Christy Jindra, a private attorney and special juvenile prosecutor in Griffin, Ga.
Troy McDougal, a Juvenile Court magistrate
Rob Philyaw, a local private attorney
Ron Powers, a local private attorney
Rachel Wright, a local attorney who practices exclusively in Juvenile Court
John Allen Brooks, former county commissioner
Robert Davis, former magistrate
Hamilton County commissioners kept silent about their reactions Thursday after hearing from the final five candidates seeking to replace Juvenile Court Judge Suzanne Bailey.
Commissioners plan to appoint one of the 10 people who interviewed this week to take over for Bailey, who is retiring April 30 with about 16 months left in her term.

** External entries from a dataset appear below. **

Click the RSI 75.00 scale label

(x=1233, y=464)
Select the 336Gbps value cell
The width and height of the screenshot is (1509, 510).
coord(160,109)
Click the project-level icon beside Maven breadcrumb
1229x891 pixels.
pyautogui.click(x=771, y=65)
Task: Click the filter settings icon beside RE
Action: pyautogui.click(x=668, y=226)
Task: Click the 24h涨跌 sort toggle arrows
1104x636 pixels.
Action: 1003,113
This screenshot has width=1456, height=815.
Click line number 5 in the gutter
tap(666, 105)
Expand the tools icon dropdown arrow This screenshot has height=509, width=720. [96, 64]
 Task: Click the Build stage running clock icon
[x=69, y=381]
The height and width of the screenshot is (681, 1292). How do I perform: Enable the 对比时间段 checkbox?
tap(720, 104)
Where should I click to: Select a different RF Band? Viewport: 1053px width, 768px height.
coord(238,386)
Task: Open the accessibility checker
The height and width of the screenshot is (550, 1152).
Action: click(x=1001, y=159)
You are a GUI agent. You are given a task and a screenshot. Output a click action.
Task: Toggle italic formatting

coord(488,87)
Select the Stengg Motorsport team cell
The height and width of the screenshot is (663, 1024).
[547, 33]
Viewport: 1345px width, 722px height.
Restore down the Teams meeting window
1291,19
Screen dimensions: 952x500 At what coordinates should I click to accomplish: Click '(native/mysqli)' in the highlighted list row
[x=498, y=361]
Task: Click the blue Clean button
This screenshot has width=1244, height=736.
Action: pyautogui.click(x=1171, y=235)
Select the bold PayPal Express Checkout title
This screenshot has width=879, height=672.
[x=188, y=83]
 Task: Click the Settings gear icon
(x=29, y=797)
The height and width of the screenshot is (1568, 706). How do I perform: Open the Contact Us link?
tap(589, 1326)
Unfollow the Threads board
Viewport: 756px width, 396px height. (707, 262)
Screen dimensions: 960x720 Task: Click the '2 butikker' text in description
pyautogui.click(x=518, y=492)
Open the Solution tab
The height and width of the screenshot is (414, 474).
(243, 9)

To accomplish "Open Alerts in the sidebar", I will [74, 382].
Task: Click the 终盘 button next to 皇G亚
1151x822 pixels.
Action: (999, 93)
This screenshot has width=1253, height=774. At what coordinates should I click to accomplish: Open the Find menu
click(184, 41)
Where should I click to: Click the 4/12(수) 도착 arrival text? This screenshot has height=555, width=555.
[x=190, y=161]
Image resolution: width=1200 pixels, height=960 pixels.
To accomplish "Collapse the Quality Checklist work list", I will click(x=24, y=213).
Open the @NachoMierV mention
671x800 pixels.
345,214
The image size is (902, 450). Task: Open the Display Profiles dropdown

Some commissioners said after interviews Thursday they had their favorites, but none was ready to name his picks.
"I've picked my top three. I'll probably narrow it down to two and decide once I know how the vote's going" during discussion at a recessed commission meeting Thursday, Commissioner Fred Skillern said.
Commissioners Marty Haynes and Greg Beck also said they had short lists but declined to share them.
Beck said he saw "several who had good elements -- those who had experience and who had a plan going forward."
Both said they would need time to think before making final choices.
Chairman Larry Henry said he expects a decision will be made next week, but it won't come easily.
"We've got 10 good candidates. ... I really think we'll take multiple ballots," Henry said.
Some commissioners, like Joe Graham, still are taking in all the information.
"I want to go back and look at my notes for all 10 applicants and give it every consideration before I make a decision," Graham said.
Commissioner Chester Bankston was not able to attend all the interviews and said he would review recordings of the ones he missed.
Commissioners Warren Mackey and Tim Boyd were unable to attend any of the interviews, but they have been provided recordings of the sessions.
Commissioner Jim Fields did not return phone calls seeking comment.
The elected leaders were quiet about who they wanted in the position -- but not about what qualities they wanted to see from candidates.
"I've never had a complaint within the last five years that someone's been sentenced too much in Juvenile Court," Skillern said during an interview with candidate Rob Philyaw.
Beck said he was "very impressed" by candidate Rachel Wright, who he said "was the only candidate who supplied a written plan about what she would do to make changes at Juvenile Court."
Wright garnered some other favorable reactions when she said the court needed a woman at its helm because, she said, fathers were rarely involved in proceedings.
"There needs to be a woman speaking for the children in Hamilton County. Juvenile Court is a mother-and-child issue," Wright said.